■ What is needed ■
Find each line in the records that contains the word "button", and copy those lines out in full.

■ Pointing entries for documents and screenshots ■
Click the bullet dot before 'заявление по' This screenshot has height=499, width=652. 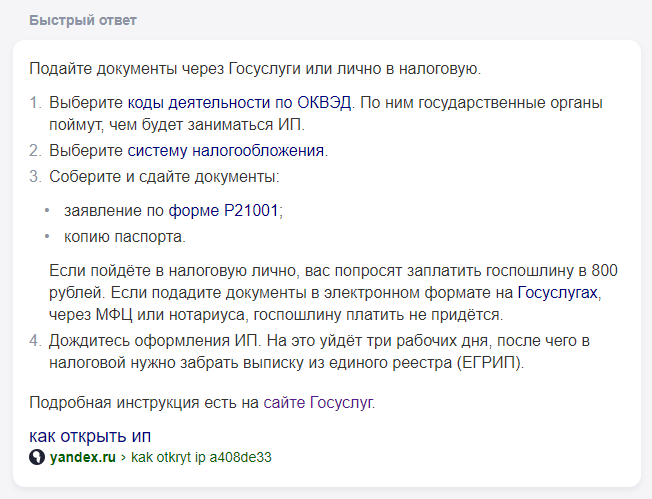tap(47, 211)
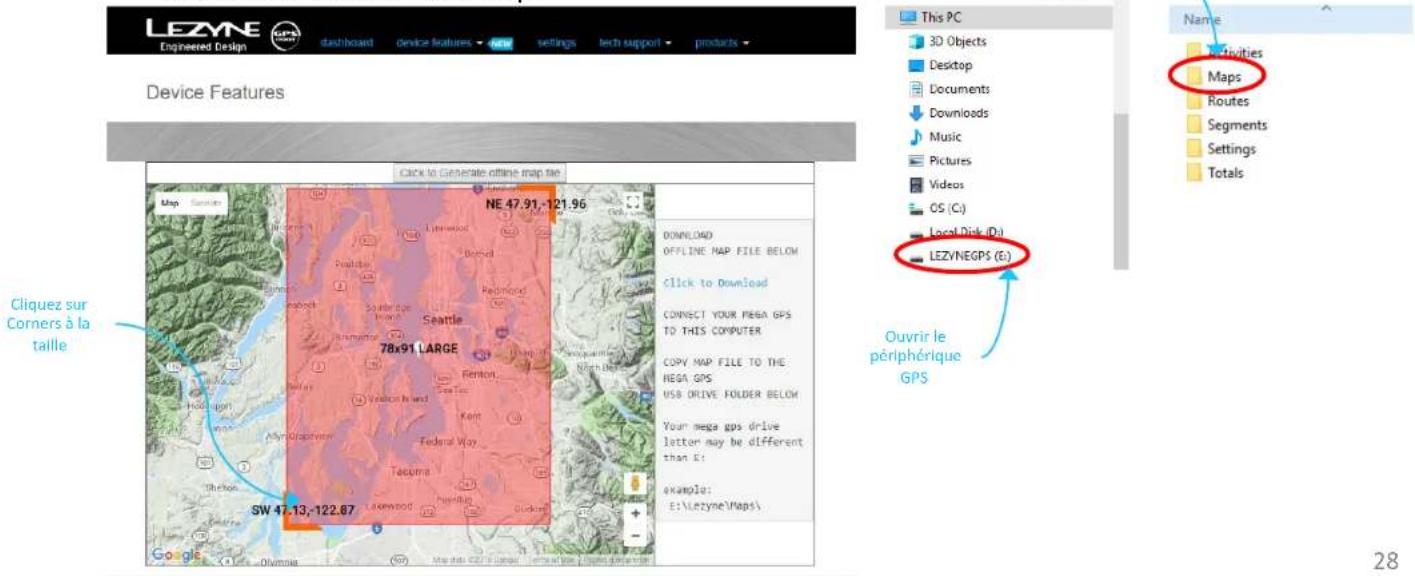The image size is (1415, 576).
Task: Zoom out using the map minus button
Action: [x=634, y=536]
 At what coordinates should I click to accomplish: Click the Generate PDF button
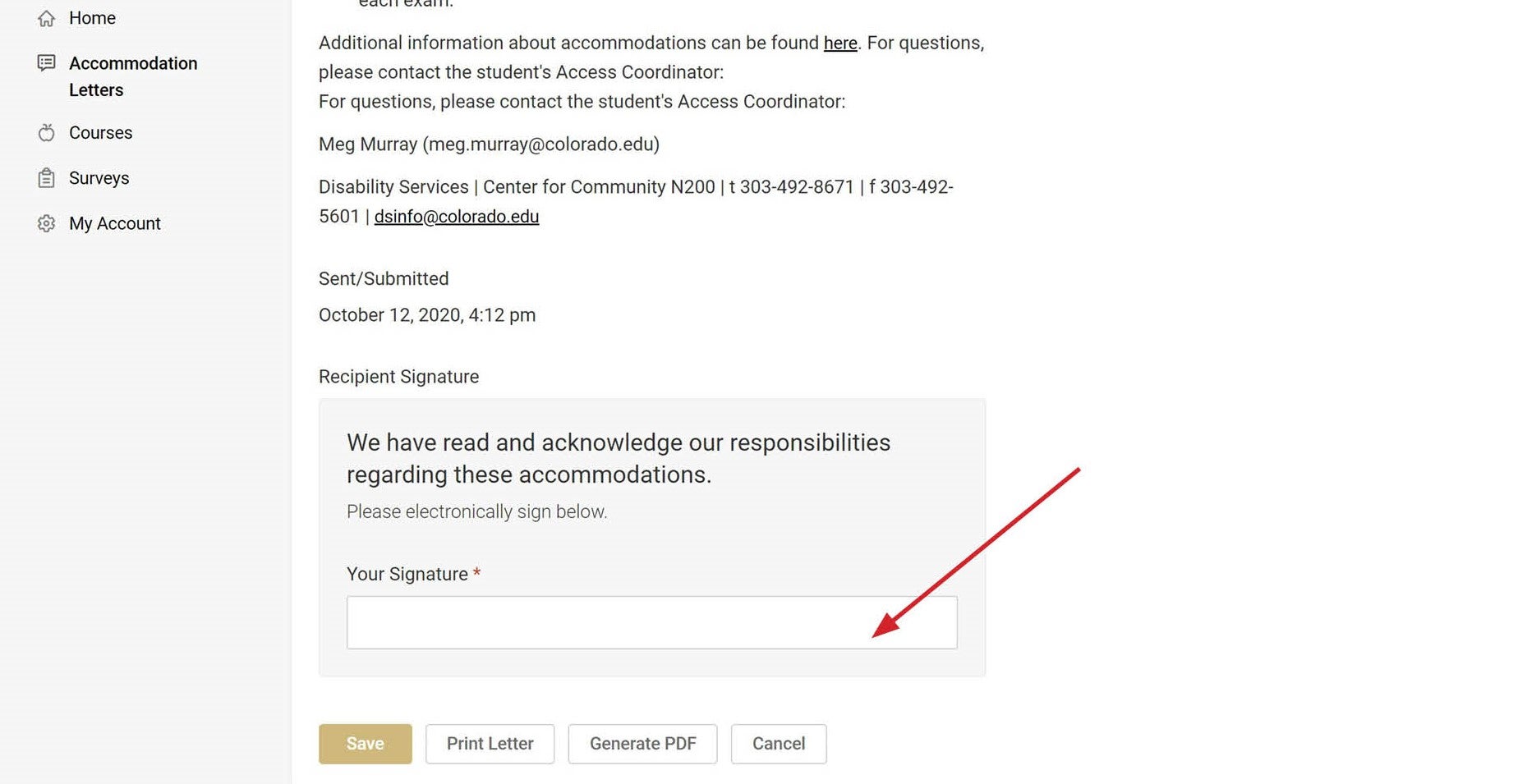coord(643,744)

■ Response for this exercise ■
Task: Zoom out using the map minus button
 At what coordinates should I click to accomplish: Click the Generate PDF button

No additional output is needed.